** Quoted passage **
════════

All repayments on the Term Notes shall be applied first to interest owing thereunder and the balance, if any, to the reduction of principal.  The monthly payment amounts shall not be effected by changes in the Prime Rate, but such changes will effect the final payment due at maturity (whether by lapse of time, acceleration, or otherwise) of the Term Notes.  Principal payments made by the Borrowers on the Term Loan may not be reborrowed.

 

f.                                         Section 2.1 of the Credit Agreement shall be amended by adding an additional unnumbered paragraph to the end of such section which shall read as follows:

 

The portion of the Term Loan evidenced by Term Note Three shall bear interest (which the Borrowers jointly and severally promise to pay at the times herein provided) at the rate per annum equal to Six and one eighths percent (6.125%) per annum.  If the portion of the Term Loan evidenced by Term Note Three or any part thereof is not paid when due (whether by lapse of time, acceleration or otherwise) the portion of the Term Loan evidenced by Term Loan Three shall bear interest (which the Borrowers jointly and severally promise to pay at the times herein provided), whether before or after judgment, until payment in full thereof at the rate per annum of Eight and one eighths percent (8.125%) per annum.

════════

** Dataset excerpt **
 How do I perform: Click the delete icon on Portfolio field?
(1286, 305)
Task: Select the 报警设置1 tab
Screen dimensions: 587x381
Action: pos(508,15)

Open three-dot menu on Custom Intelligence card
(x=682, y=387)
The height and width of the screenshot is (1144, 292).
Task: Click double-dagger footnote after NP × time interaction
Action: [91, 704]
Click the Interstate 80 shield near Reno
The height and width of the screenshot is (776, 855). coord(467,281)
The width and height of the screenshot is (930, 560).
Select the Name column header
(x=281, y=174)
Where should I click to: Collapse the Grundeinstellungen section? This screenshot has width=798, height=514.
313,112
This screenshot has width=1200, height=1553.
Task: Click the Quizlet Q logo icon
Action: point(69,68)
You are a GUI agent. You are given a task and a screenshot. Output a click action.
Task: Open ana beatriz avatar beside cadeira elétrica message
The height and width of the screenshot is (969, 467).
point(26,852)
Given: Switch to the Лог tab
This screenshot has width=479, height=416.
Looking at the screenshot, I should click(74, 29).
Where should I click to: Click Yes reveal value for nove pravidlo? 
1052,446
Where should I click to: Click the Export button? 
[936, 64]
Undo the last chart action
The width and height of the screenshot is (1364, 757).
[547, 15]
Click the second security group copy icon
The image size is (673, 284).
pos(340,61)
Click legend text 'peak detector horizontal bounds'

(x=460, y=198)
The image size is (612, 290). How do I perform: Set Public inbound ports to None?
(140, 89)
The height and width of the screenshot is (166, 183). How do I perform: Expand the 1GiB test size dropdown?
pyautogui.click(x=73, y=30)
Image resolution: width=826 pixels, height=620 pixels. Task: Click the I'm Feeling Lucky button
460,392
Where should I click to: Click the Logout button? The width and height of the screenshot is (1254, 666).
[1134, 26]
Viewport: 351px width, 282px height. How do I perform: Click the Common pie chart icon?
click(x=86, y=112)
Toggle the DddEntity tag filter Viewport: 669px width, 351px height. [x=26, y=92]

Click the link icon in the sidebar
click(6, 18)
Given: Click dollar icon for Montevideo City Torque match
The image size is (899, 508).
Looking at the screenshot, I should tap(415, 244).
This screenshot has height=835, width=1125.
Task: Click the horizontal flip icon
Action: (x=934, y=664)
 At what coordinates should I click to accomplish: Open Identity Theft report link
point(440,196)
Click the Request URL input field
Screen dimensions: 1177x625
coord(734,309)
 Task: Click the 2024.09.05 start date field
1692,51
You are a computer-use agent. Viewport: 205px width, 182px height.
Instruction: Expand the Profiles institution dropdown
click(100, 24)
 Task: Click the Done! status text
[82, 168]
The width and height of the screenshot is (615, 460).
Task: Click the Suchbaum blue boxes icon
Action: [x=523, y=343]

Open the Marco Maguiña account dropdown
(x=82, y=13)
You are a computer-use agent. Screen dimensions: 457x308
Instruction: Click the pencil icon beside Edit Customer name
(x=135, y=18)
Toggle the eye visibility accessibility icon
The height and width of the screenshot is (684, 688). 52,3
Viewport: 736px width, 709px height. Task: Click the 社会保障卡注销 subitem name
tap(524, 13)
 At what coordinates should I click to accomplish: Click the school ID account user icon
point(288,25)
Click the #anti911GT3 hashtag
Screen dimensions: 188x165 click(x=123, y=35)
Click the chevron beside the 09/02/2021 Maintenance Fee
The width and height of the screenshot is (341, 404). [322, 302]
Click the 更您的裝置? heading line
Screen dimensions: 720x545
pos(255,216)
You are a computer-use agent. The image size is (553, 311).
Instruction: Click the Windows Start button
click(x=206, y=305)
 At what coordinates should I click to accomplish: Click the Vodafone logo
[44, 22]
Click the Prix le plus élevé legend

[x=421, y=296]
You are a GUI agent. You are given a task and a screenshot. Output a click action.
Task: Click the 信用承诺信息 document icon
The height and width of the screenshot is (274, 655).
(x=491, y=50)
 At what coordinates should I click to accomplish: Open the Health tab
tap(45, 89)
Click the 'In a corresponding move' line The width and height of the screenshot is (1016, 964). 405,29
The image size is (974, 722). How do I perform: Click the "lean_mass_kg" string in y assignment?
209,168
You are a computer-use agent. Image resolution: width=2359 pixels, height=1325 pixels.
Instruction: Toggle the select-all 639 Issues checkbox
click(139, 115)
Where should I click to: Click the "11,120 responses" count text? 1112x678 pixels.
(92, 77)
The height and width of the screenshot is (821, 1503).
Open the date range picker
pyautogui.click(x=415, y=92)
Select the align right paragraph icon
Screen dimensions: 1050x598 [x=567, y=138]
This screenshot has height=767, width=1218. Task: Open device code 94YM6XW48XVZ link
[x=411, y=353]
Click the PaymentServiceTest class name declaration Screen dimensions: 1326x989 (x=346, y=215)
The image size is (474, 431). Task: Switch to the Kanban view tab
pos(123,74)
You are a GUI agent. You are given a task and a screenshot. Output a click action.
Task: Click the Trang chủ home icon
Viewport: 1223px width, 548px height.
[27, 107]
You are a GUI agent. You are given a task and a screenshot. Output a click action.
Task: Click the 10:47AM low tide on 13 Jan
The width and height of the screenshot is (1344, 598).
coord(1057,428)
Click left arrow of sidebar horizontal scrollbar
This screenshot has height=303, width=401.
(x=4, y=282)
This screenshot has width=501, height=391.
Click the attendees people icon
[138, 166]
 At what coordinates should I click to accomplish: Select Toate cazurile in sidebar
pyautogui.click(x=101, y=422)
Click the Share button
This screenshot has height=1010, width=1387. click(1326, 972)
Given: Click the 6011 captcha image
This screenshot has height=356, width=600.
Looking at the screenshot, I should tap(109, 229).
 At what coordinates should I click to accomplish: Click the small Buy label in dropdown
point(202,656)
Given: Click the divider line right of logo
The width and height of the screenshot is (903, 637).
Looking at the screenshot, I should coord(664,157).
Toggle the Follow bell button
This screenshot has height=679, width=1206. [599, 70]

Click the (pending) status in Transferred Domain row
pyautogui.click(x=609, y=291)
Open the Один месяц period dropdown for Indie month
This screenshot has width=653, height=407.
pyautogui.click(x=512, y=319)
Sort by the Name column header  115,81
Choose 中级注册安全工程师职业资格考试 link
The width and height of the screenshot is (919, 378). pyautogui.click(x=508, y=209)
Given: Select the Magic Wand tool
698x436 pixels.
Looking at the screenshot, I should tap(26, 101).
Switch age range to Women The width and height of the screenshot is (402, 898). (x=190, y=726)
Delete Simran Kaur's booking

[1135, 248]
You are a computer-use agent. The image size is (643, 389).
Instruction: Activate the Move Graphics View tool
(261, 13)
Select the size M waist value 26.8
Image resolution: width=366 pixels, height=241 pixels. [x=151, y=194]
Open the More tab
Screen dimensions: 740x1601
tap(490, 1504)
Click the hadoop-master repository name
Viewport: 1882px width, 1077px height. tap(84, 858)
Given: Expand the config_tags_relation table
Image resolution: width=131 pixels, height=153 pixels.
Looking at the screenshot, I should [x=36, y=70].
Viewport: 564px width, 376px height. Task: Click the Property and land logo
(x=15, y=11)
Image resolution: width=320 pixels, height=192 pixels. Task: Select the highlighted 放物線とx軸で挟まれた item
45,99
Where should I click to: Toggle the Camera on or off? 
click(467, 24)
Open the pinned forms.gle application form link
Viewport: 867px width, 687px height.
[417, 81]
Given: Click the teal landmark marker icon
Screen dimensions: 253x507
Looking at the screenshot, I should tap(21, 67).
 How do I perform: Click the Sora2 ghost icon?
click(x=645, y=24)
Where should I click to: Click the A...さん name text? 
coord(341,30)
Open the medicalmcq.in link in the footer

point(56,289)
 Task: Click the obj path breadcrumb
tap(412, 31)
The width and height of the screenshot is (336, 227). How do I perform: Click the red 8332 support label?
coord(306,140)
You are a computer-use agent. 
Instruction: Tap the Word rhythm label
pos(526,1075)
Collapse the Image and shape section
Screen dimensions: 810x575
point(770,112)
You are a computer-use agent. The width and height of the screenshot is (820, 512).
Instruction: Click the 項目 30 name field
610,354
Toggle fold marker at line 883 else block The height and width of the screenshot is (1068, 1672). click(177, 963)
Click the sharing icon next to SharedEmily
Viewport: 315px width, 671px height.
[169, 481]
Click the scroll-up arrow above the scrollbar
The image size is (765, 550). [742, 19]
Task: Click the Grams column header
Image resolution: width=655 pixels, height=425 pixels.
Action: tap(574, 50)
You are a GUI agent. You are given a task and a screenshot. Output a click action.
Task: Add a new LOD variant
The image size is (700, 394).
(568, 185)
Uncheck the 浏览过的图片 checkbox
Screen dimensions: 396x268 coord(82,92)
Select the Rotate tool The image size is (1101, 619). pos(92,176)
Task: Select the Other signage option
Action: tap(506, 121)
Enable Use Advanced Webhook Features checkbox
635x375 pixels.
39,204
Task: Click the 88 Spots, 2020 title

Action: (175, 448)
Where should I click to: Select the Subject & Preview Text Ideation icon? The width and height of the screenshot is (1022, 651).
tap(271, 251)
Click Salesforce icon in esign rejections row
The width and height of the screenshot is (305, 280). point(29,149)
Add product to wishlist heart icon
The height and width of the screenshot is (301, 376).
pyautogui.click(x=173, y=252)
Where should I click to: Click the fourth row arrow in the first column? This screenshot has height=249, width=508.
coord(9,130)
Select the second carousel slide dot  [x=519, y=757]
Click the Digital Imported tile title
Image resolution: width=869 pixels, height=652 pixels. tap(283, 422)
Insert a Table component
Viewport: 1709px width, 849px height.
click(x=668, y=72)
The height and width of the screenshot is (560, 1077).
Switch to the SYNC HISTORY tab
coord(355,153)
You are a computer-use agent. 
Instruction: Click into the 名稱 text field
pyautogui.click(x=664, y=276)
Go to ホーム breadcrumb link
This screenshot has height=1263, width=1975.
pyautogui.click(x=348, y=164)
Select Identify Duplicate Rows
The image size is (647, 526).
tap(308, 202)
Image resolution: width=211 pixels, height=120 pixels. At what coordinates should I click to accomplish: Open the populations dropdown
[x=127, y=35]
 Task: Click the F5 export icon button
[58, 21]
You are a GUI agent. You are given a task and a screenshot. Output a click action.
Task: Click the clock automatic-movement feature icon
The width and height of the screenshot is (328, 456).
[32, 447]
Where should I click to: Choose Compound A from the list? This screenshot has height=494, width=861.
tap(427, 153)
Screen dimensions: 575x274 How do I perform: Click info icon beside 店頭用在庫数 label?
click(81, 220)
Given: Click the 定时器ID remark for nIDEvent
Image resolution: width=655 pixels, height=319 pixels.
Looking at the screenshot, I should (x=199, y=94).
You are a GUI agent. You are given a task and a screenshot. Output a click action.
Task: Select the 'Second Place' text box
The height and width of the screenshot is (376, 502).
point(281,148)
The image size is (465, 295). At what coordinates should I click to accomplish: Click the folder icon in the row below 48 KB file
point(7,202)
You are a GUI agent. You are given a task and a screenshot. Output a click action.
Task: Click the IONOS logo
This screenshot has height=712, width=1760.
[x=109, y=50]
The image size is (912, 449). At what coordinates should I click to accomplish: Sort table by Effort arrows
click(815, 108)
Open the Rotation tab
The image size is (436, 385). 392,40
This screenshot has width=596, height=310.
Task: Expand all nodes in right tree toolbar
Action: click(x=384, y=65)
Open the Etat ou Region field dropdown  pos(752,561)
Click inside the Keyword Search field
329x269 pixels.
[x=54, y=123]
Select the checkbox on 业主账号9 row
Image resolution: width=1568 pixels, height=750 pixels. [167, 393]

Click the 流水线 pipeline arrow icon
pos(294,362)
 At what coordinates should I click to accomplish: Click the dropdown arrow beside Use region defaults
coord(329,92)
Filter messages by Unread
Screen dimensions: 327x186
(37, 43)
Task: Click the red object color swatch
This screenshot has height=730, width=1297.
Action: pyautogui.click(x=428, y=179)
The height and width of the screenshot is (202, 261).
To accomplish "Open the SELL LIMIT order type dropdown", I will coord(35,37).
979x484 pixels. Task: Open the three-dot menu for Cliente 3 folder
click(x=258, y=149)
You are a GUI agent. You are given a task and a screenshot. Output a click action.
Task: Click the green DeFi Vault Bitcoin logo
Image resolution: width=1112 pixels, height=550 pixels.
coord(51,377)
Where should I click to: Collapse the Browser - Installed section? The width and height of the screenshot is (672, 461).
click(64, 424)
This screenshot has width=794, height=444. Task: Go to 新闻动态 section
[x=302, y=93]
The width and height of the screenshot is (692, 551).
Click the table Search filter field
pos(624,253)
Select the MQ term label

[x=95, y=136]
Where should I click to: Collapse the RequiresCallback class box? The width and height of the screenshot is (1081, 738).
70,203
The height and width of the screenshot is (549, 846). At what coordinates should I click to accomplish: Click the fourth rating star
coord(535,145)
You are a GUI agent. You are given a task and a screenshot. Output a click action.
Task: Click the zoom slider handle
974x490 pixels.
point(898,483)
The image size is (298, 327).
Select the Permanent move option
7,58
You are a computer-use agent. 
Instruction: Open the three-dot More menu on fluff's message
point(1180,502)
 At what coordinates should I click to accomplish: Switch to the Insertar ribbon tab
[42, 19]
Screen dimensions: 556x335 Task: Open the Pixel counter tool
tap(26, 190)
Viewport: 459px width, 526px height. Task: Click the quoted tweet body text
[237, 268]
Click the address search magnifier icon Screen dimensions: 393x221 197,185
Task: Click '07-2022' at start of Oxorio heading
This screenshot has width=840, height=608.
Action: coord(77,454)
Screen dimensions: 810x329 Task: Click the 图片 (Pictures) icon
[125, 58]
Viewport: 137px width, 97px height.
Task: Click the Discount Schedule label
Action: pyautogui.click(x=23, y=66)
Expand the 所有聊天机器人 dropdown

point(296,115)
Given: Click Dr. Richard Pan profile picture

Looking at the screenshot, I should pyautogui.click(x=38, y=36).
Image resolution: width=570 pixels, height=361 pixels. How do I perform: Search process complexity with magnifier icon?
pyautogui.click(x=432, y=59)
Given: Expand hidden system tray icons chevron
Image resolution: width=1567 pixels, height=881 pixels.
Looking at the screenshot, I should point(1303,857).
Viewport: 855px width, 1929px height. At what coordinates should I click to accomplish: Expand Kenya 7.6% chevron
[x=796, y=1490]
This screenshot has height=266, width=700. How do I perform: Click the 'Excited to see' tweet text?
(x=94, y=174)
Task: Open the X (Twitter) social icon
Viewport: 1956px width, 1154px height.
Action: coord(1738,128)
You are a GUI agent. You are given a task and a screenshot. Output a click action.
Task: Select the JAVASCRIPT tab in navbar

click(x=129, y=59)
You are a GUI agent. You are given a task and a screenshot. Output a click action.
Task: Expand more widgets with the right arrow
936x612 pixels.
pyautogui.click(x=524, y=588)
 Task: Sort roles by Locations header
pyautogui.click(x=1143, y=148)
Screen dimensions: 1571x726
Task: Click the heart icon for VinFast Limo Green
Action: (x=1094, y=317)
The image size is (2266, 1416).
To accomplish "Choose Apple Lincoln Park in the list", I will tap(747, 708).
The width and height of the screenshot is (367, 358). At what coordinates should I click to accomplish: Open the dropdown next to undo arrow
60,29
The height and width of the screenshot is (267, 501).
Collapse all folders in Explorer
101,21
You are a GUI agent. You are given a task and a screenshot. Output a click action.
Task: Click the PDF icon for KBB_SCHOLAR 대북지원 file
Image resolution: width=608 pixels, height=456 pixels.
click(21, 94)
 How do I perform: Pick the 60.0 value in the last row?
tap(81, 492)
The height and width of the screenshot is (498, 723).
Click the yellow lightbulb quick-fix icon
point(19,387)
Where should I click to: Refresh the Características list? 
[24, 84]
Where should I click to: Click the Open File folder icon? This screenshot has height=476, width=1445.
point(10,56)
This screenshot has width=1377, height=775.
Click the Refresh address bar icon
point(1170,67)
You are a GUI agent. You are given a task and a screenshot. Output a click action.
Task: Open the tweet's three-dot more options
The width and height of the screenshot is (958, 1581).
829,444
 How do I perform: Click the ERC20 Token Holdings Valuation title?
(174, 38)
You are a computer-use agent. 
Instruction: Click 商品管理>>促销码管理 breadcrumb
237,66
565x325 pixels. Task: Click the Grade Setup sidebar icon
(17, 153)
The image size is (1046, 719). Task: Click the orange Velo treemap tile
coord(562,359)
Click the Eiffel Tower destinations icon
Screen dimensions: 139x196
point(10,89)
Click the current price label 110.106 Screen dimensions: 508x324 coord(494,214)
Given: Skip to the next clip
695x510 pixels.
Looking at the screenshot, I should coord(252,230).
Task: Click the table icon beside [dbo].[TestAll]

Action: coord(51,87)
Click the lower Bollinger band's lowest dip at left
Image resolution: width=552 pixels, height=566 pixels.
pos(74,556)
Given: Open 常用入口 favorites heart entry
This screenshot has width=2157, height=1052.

════════

** Exercise requirements **
In the credit agreement excerpt, what annual interest rate applies to the Term Note Three portion of the Term Loan if it is not paid when due?

** Task response **
Eight and one eighths percent (8.125%) per annum.